- [Письменный запрос] Выведите без изменений строки с самого начала до строки, содержащей "Action: (712, 144)", включительно.

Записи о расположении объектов
══════

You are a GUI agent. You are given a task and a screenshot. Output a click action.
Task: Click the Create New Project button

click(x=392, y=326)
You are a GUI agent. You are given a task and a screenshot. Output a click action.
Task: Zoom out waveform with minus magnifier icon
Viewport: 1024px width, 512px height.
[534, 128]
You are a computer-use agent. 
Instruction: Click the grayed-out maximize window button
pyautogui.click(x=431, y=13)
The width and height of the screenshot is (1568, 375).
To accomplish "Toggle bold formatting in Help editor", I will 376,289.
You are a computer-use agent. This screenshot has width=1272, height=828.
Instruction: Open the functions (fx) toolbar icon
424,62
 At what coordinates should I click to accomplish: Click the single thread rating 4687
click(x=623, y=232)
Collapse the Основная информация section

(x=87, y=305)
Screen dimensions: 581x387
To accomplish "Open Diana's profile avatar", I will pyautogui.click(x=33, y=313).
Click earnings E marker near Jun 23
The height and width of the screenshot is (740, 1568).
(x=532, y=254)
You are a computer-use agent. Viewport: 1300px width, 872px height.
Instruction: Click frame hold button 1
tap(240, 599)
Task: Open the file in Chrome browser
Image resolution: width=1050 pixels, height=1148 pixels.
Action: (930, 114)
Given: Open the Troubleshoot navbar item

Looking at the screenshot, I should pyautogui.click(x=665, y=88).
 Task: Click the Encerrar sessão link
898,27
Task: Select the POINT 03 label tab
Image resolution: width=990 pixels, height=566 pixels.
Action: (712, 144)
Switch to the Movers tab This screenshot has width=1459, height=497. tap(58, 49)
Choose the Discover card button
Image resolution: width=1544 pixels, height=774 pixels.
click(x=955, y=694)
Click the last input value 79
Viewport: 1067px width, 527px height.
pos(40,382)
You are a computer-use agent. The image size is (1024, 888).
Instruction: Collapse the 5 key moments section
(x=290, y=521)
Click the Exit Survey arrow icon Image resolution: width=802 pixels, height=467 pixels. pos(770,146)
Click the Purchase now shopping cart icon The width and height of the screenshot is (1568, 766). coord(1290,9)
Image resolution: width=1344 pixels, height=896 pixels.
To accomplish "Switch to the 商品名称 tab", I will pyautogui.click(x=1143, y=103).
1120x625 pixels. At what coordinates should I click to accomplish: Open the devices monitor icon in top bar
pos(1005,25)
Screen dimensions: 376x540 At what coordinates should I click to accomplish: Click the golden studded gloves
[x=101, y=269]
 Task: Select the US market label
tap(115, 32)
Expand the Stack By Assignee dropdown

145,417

══════

- [Решение задачи]
You are a GUI agent. You are given a task and a screenshot. Output a click action.
Task: Click the Create New Project button

click(x=392, y=326)
You are a GUI agent. You are given a task and a screenshot. Output a click action.
Task: Zoom out waveform with minus magnifier icon
Viewport: 1024px width, 512px height.
[534, 128]
You are a computer-use agent. 
Instruction: Click the grayed-out maximize window button
pyautogui.click(x=431, y=13)
The width and height of the screenshot is (1568, 375).
To accomplish "Toggle bold formatting in Help editor", I will 376,289.
You are a computer-use agent. This screenshot has width=1272, height=828.
Instruction: Open the functions (fx) toolbar icon
424,62
 At what coordinates should I click to accomplish: Click the single thread rating 4687
click(x=623, y=232)
Collapse the Основная информация section

(x=87, y=305)
Screen dimensions: 581x387
To accomplish "Open Diana's profile avatar", I will pyautogui.click(x=33, y=313).
Click earnings E marker near Jun 23
The height and width of the screenshot is (740, 1568).
(x=532, y=254)
You are a computer-use agent. Viewport: 1300px width, 872px height.
Instruction: Click frame hold button 1
tap(240, 599)
Task: Open the file in Chrome browser
Image resolution: width=1050 pixels, height=1148 pixels.
Action: (930, 114)
Given: Open the Troubleshoot navbar item

Looking at the screenshot, I should pyautogui.click(x=665, y=88).
 Task: Click the Encerrar sessão link
898,27
Task: Select the POINT 03 label tab
Image resolution: width=990 pixels, height=566 pixels.
Action: (712, 144)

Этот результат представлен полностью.